[[ SUPPLIED RECORDS open ]]

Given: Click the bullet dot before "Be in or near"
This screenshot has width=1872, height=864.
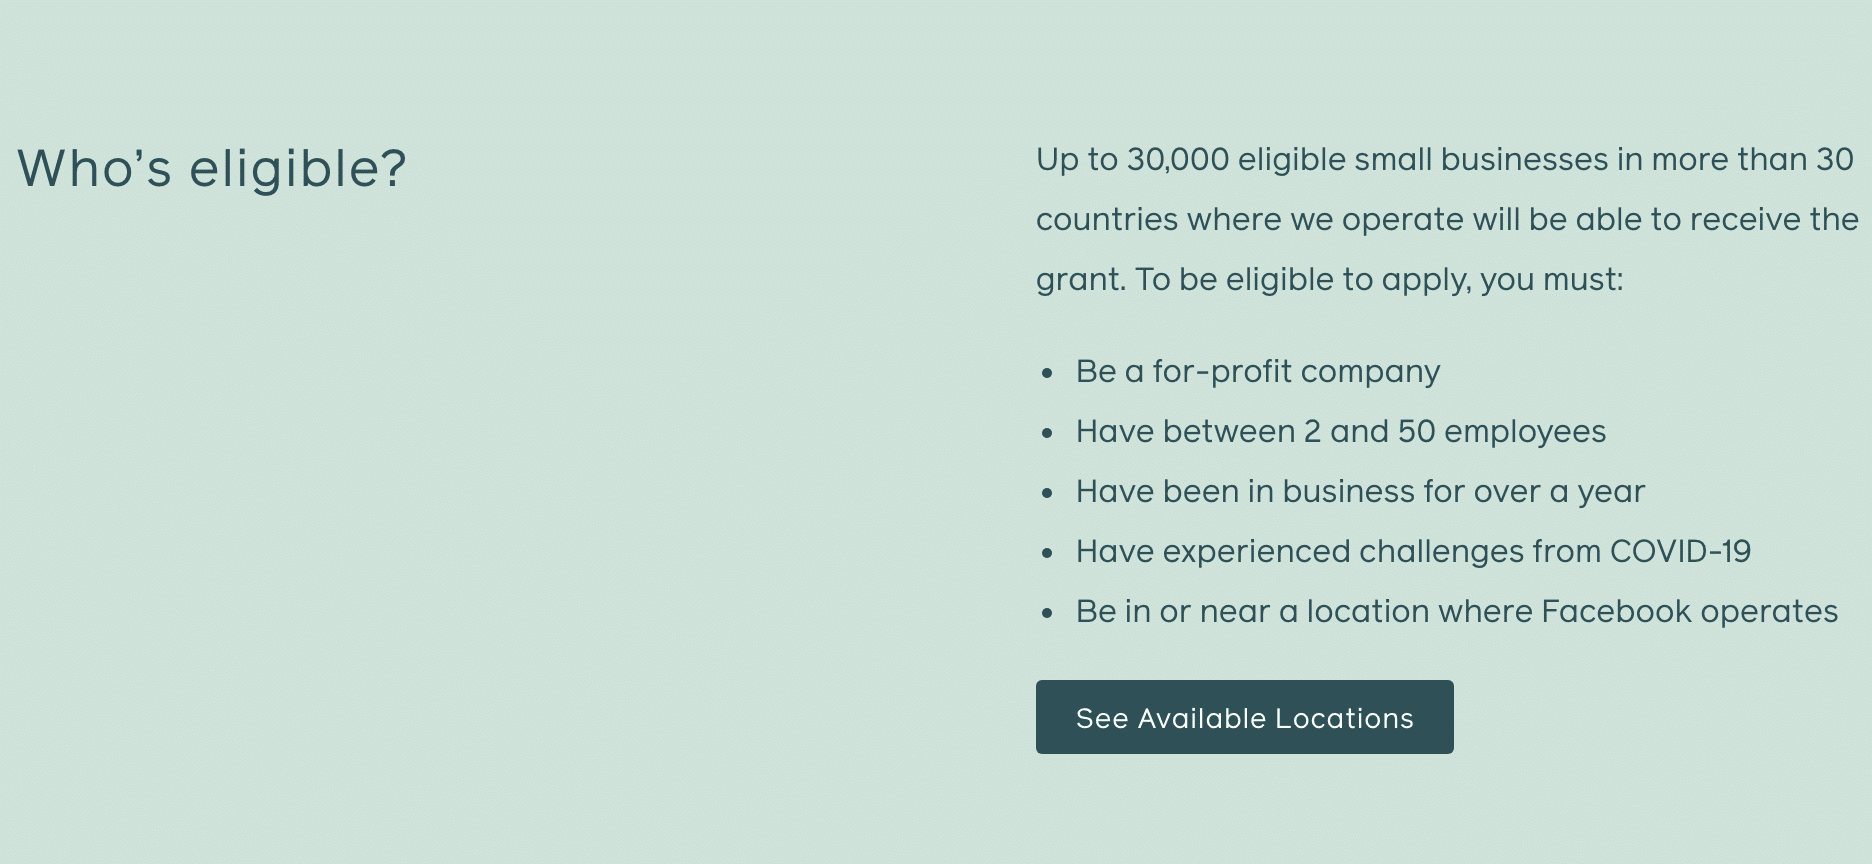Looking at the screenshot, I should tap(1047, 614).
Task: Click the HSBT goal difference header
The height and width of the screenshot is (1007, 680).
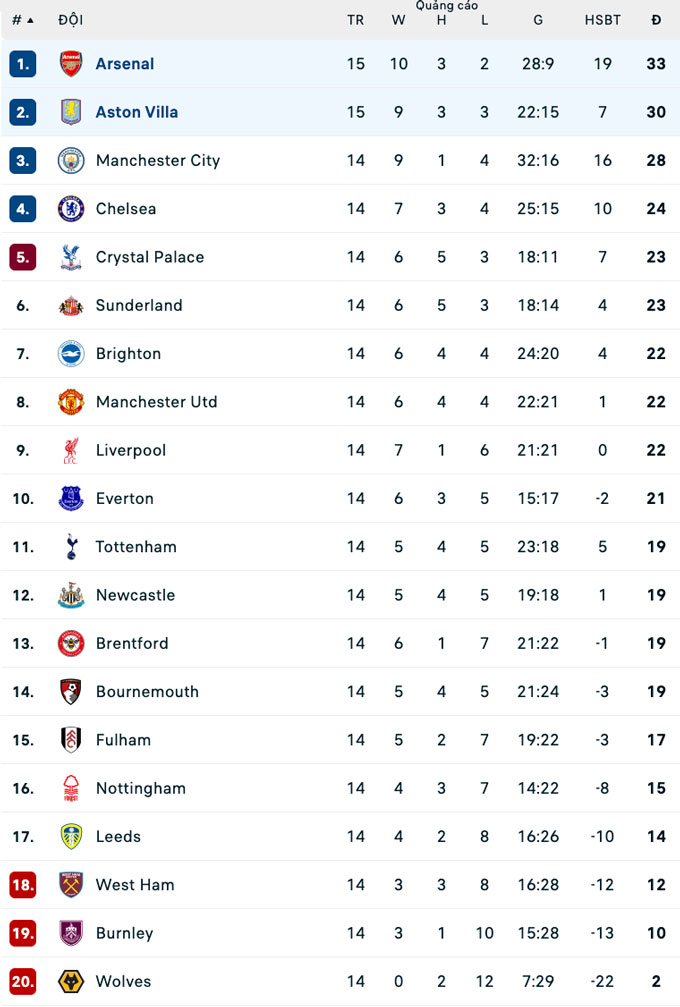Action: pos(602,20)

[[ SUPPLIED RECORDS closed ]]

EXERCISE GOAL ▸
Omit every picture, then write out the entries above exactly.

REPLY TO THE TASK ▸
Given: Click the bullet dot before "Be in or near"
This screenshot has width=1872, height=864.
Looking at the screenshot, I should tap(1047, 614).
Task: Click the HSBT goal difference header
The height and width of the screenshot is (1007, 680).
Action: pos(602,20)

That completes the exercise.